Nun mag es unter marktwirtschaftlichen Gesichtspunkten tatsächlich sein, dass ein Unternehmen, das sich 45 Jahre im Markt hält, schon als traditionell bezeichnet werden kann. Umgekehrt bedeutet es allerdings auch, dass es möglich ist, „Tradition“ heutzutage als Zeitspanne zu definieren, die ein wenig mehr als ein halbes Lebensalter beträgt; nicht eben viel, angesichts von Papierherstellung, Buchdruck und Reinheitsgebot. Die zeitgemäße Definition von „Tradition“ kollidiert mit der ursprünglichen Bedeutung des Wortes. „Traditio“ heißt „Übergabe“, genauer die Übergabe von Erfahrungen, Werten und Fertigkeiten von einer Generation auf die andere. Die Zeitspanne von 45 Jahren bereits als Tradition zu betrachten, ist so als würde man Demenz als normales Erinnerungsvermögen bezeichnen.

Im Blick auf die kulturelle Gedächtnisfähigkeit haben die Altvorderen indes eine komplett andere Auffassung. Für den chinesischen Philosophen Konfuzius, der bis heute das Denken im gesamten fernöstlichen Raum beeinflusst, stellte die Tradition etwas so Essentielles dar, dass er sein ganzes Weltbild darauf aufbaute. Er behauptete sogar von sich, er bringe gar nichts Neues hervor, sondern fasse nur das Alte zusammen.

Auch für das abendländische Denken nimmt Tradition eine zentrale Rolle ein.
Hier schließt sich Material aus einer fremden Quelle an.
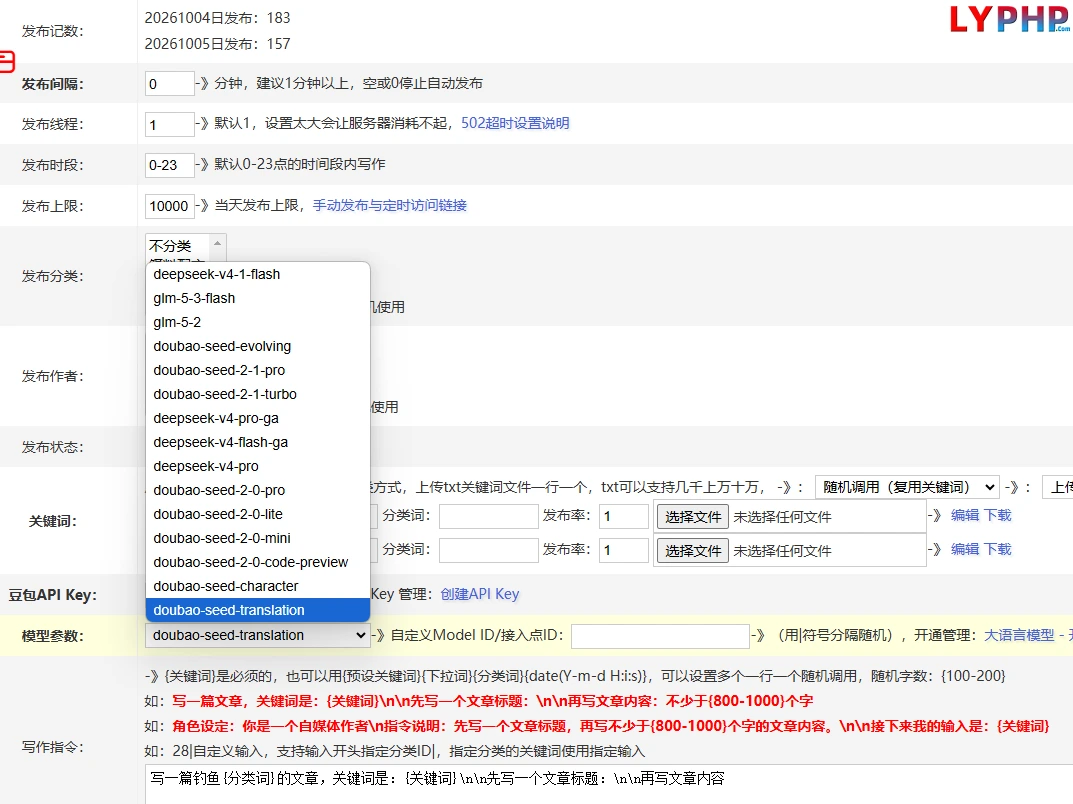Focus the 自定义Model ID input field

pos(660,636)
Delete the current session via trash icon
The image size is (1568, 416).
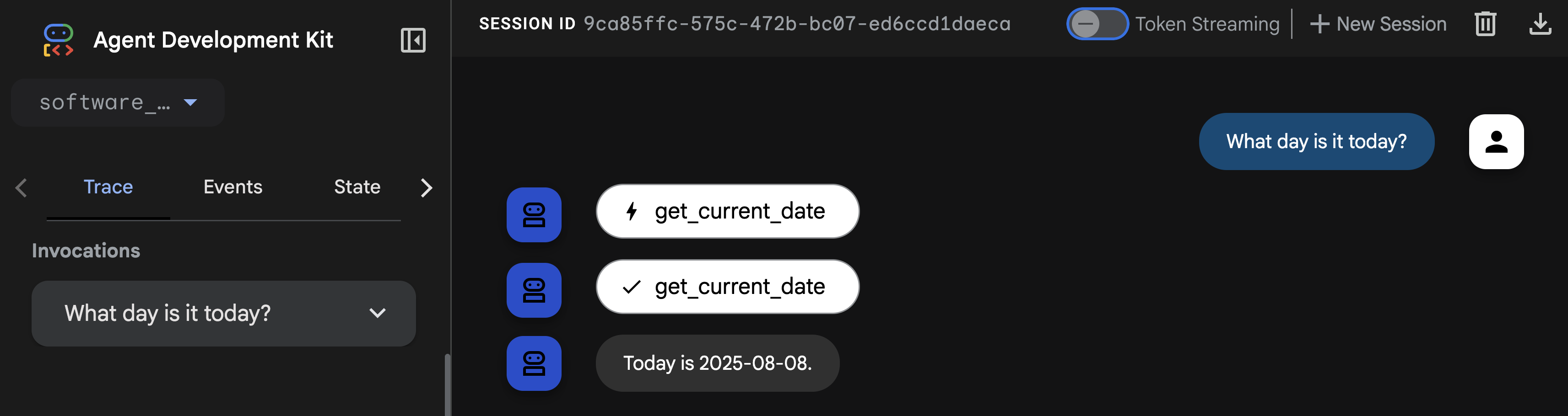click(1485, 24)
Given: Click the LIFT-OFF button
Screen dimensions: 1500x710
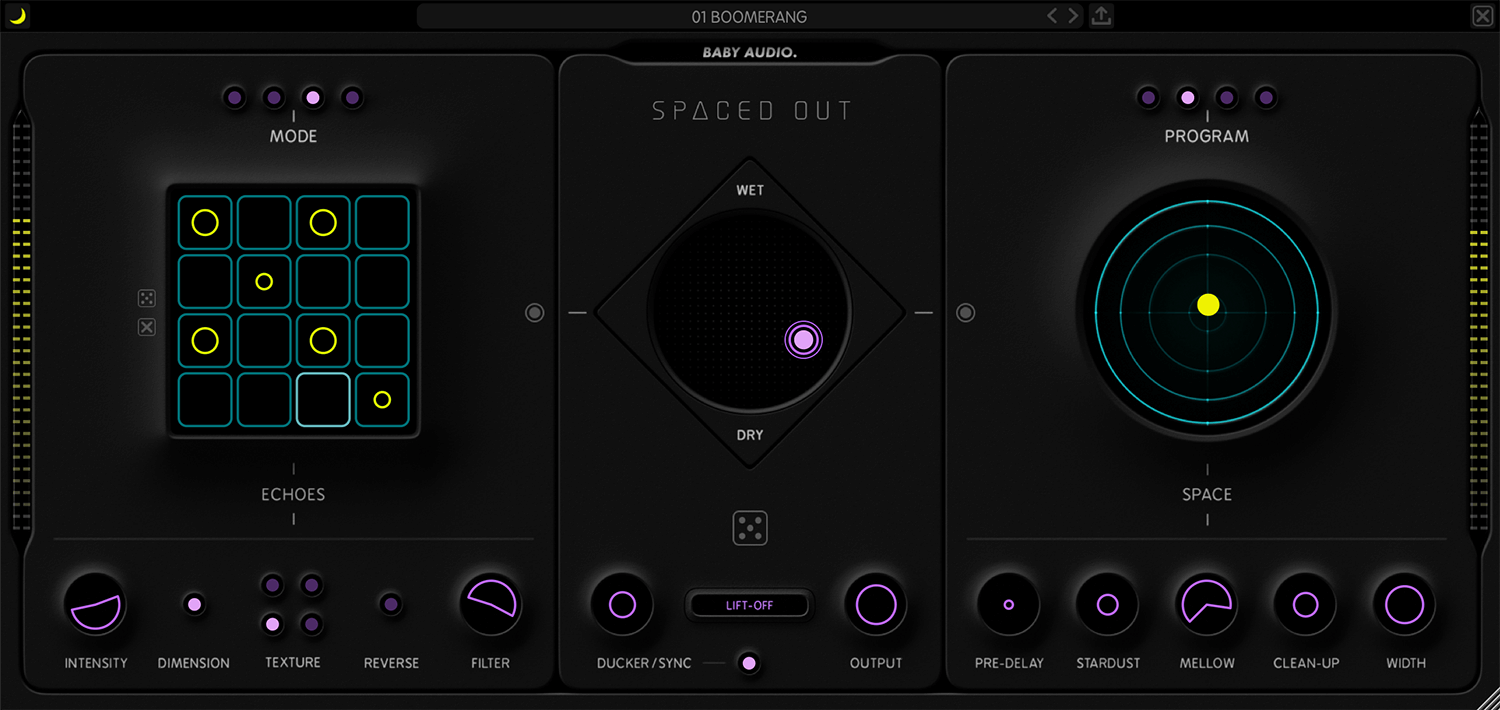Looking at the screenshot, I should [749, 605].
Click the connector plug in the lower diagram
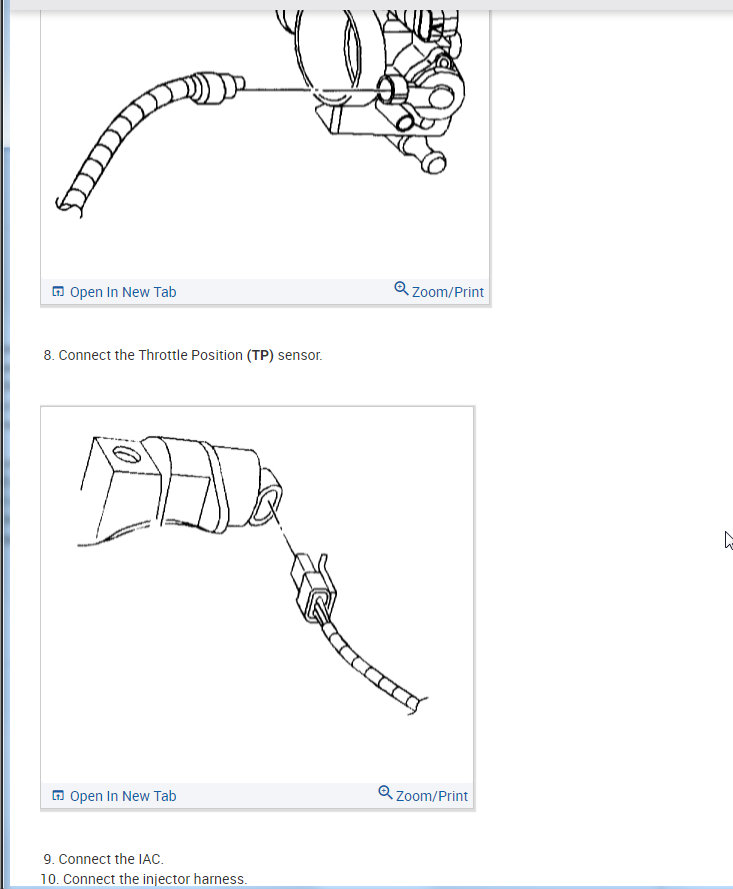The width and height of the screenshot is (733, 889). click(x=313, y=590)
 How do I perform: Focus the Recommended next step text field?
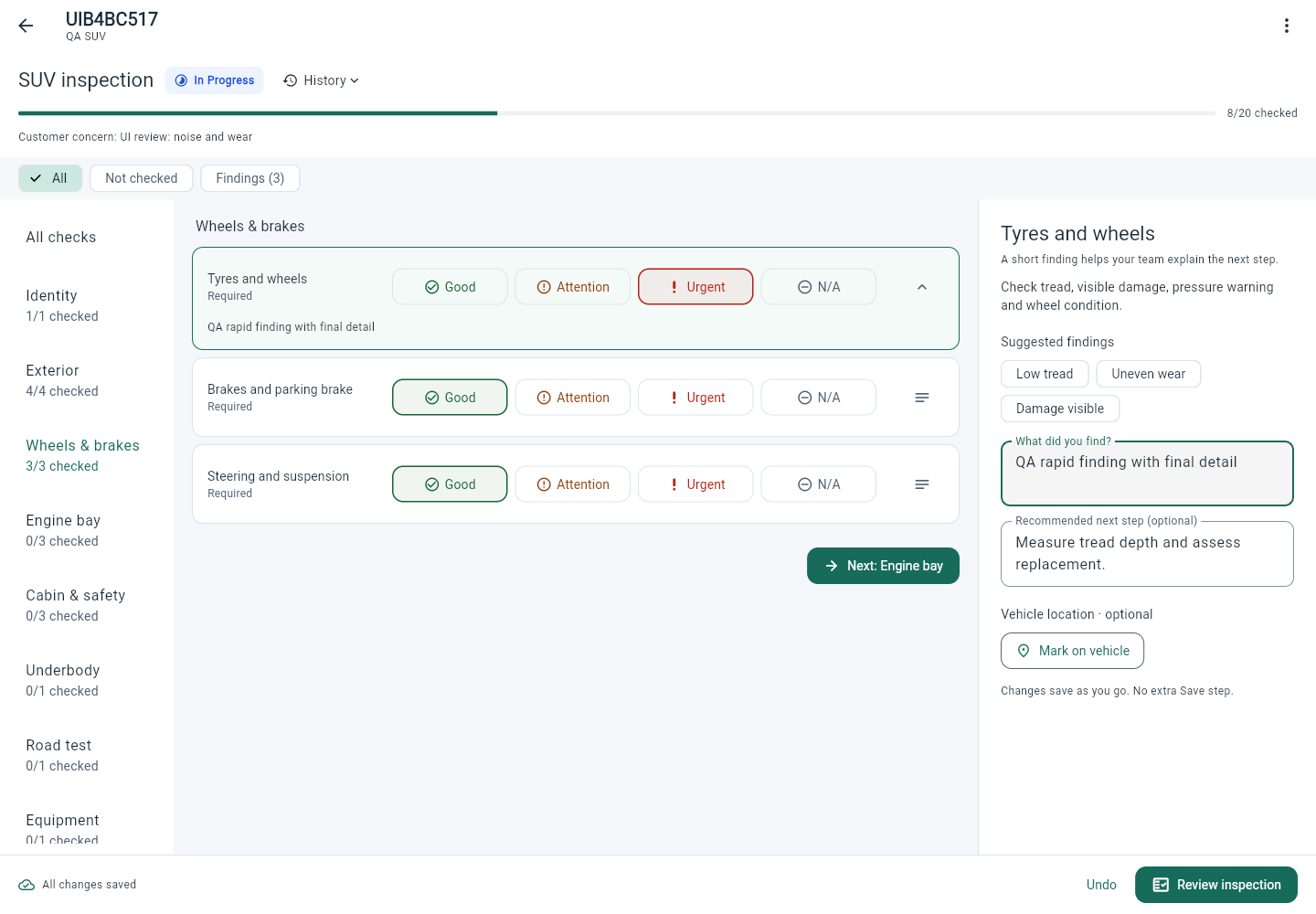click(1147, 554)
Renaissance und Reformation, die Epochen, die den Beginn der Neuzeit markieren, greifen auf die griechisch-römische Antike und die Bibel zurück. Dabei hat Tradition hier nichts mit Zurückgewandtheit oder Reaktionismus zu tun. Im Gegenteil: Selbst diejenigen, die Traditionen in Frage stellten oder sich von ihnen lösen, wie etwa Macchiavelli, erwiesen sich als hervorragende Kenner derselben.

Die Beliebigkeit, mit der die Badehandtuchbranche das Wort Tradition einsetzt, mag einen zum Lachen bringen. Es gibt aber auch eine ernste Seite: Radikale nationalistische Ideologen behaupten, dass sie es seien, die für die Traditionen ihres Volkes und seiner Kultur einstünden. Dass sie allein deren Wert verstanden hätten und sie gegen alle Angriffe verteidigten. Sie nutzen dabei, dass der Traditionsbegriff entkernt ist und füllen diesen leeren Gedächtnisraum mit der eigenen Weltanschauung. Wladimir Putin ist ein Meister seines Fachs. Selbst seine krudesten historischen Hypothesen stehen plötzlich für Russentum, Tradition und die russische Nation – wer auch immer das sein soll.
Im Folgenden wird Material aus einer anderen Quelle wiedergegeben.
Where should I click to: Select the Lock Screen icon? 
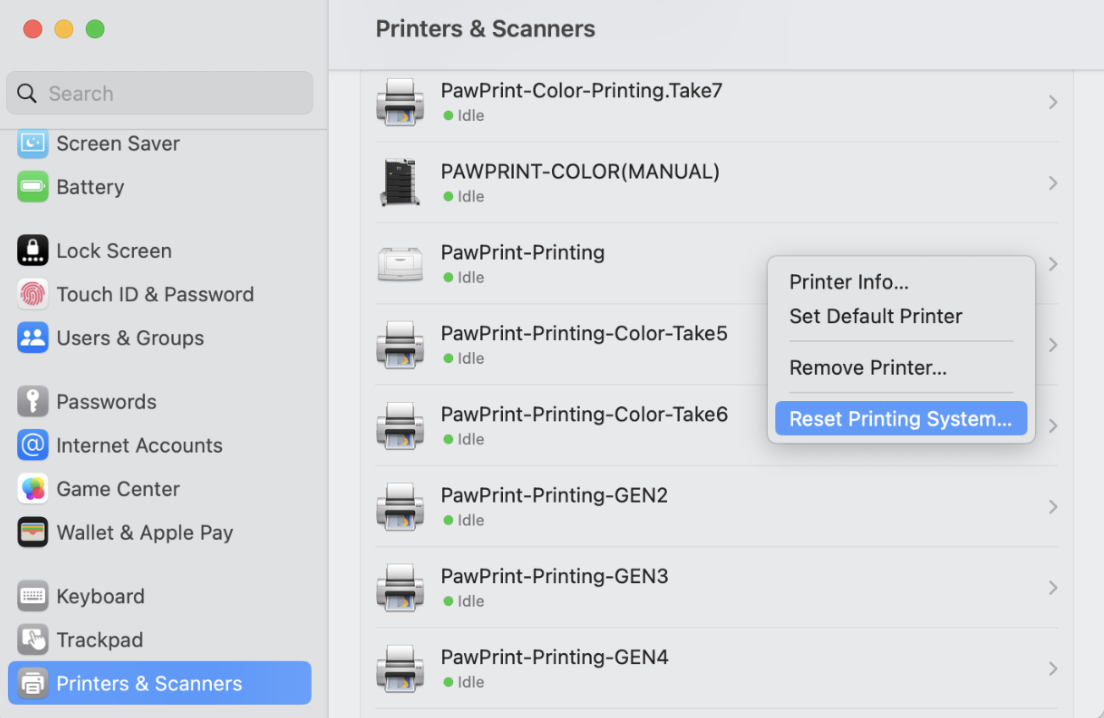click(x=33, y=251)
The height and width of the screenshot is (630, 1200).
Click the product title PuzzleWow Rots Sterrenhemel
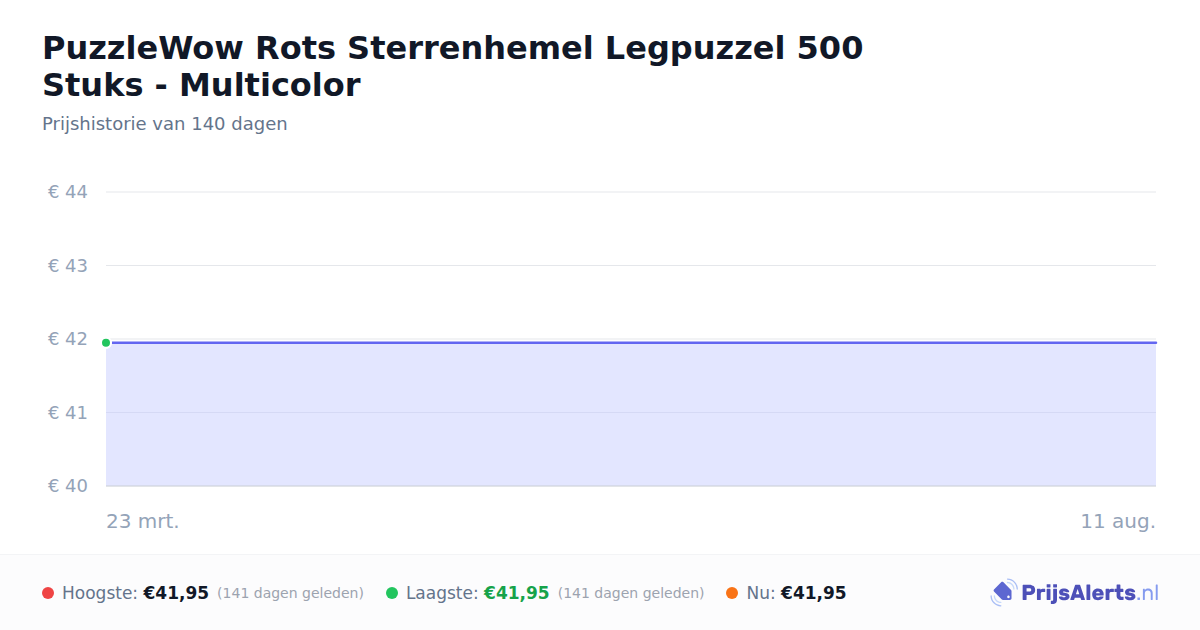pos(453,66)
Ein gemeinsames Merkmal aller Nationalisten ist, dass sie Geschichte als Waffe und Tradition als Munition benutzen. Deshalb: Augen auf, wenn jemand deutsche Werte, polnische Identität, französische Größe und britisches Selbstbewusstsein verspricht. Wenn solche Behauptungen verfangen, kann man, national gesehen, gleich das Handtuch werfen.